I think that the current administration is a critically flawed one. I think that, like 2004, there is a tremendous opportunity that is likely to be squandered by lining up behind the wrong guy because it is really hard to unseat an incumbent president. I want to describe what I think the biggest flaws are how I wish the Republican Party -- or anybody, really, -- were challenging them.
- Distaste for the law when it restricts executive power -- The two biggest examples are the GM and Chrysler bailouts and the intervention in Libya. Without regard to policy (which I strenuously disagree with), the bailouts was of questionably legality, if not outright illegal. In a guided bankruptcy, pensioners were given priority over bondholders, which is contrary to the way that bankruptcy proceedings go, because they were political allies. (Links are here and here discussing this.) During the NATO led intervention in Libya, which went from April 23 to October 31 (192 days) President Obama asserted that his administration was not in violation of the War Powers Act, which requires Congressional approval for military action exceeding 90 days, because the Libyan intervention wasn't actually a military conflict, since the bad guys weren't able to return fire against our superior forces. That is, to put it nicely, an absurd explanation. Libya was an illegal war. There are other potential examples -- Fast and Furious, the way that the Bank of America president was treated -- but I don't have enough detail to document and defend it.
- Lack of accountability for economic assertions -- During the preparations and sale of the American Reinvestment and Recovery Act to the American people, the Administration sold it as necessary to pass in order to keep the unemployment rate below 8%. That was a mistake, both factually and politically. The explanation from the Vice President was that "everybody guessed wrong." That is tantamount to admitting incompetence and not an endearing answer. The current unemployment rate is 8.3%, which is the lowest it's been in three years, and higher than promised by the American Reinvestment and Recovery Act. The ARRA was passed in early 2009, so the net increase is about 900,000 jobs for a $787 billion package amounts to about $874,000 per job. Not exactly a measure of efficiency. (To be fair, that's an empirical rather than theoretical measure of efficiency -- let's say it saved 2 million jobs, as President Obama says, that's still $393,500 per job, which is not exactly a bargain either.) Now, I do concede that Keynesian style stimulus can raise the GDP (since it's in the definition), I just don't think that there is sufficient discipline in the government to repay the debt when times are good, so I don't think it's effective policy. Another of questionable value is "we ask everyone to pay their fair share." What does that mean? How much is enough? Who decides what is fair? The president is also quoted in that interview with saying, "we can't cut our way out of this hole." Why not? And how do we know when we're out of the hole? Nobody has really said what victory looks like. (To be fair, this isn't strictly a criticism of the president.)
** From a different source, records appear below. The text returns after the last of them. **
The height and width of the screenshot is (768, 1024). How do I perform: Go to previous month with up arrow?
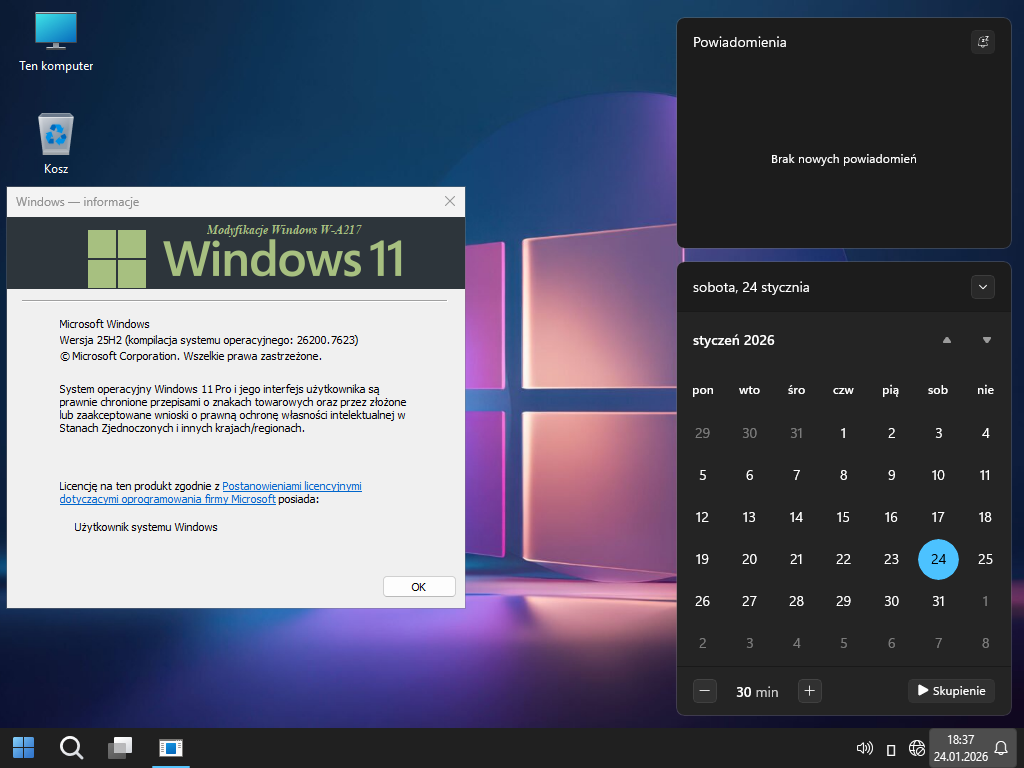[x=946, y=340]
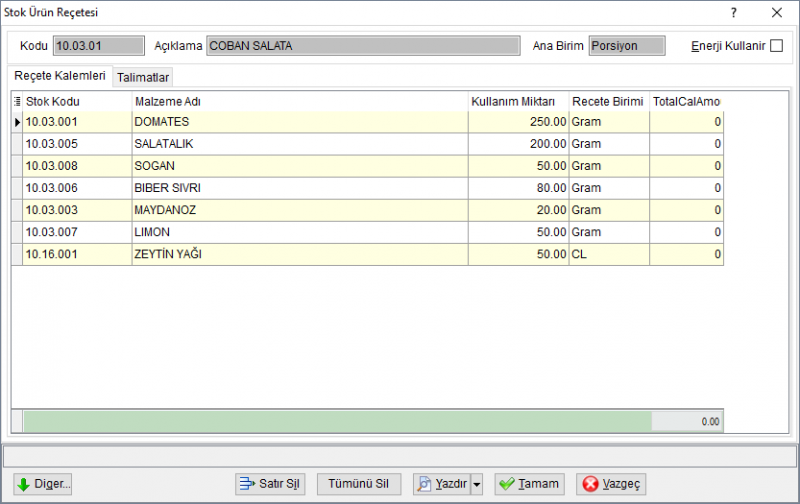Screen dimensions: 800x504
Task: Click the Ana Birim Porsiyon field
Action: pyautogui.click(x=627, y=45)
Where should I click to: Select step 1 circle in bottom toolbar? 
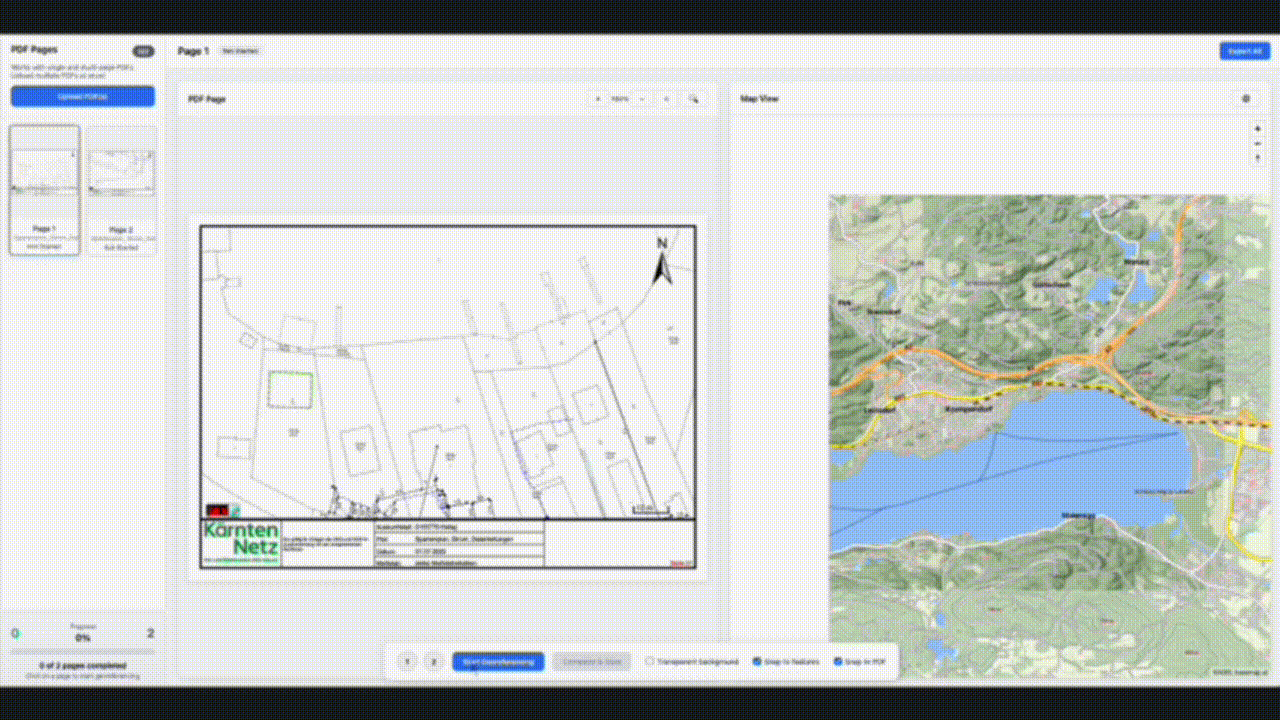coord(407,661)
- Insistence on government solutions over individual ones -- We've all heard "You didn't build that" by now (the whole transcript can be read here). The defense is that the president was not referring to business with "that" but rather the infrastructure he described prior -- but on full reading, I don't think it matters. The tone of the speech is definitely one that you shouldn't take credit for your work, because there were a lot more hands in it than you appreciate. The issue, though, is that every American has access to that same infrastructure and we're not all Michael Dell or Steve Jobs or Barack Obama. Individual effort is a pretty big deal, and "you didn't build that" isn't the way the president should be talking about it. Compare the tone of that speech to this one and see if you can tell the difference. The heavy-handed paternalism celebrated in The Life of Julia is rather troubling. It implies that people in general and women in particular can't manage themselves without a government caretaker. My wife will make more than I do over the course of her career and it won't even close, regardless of who is president.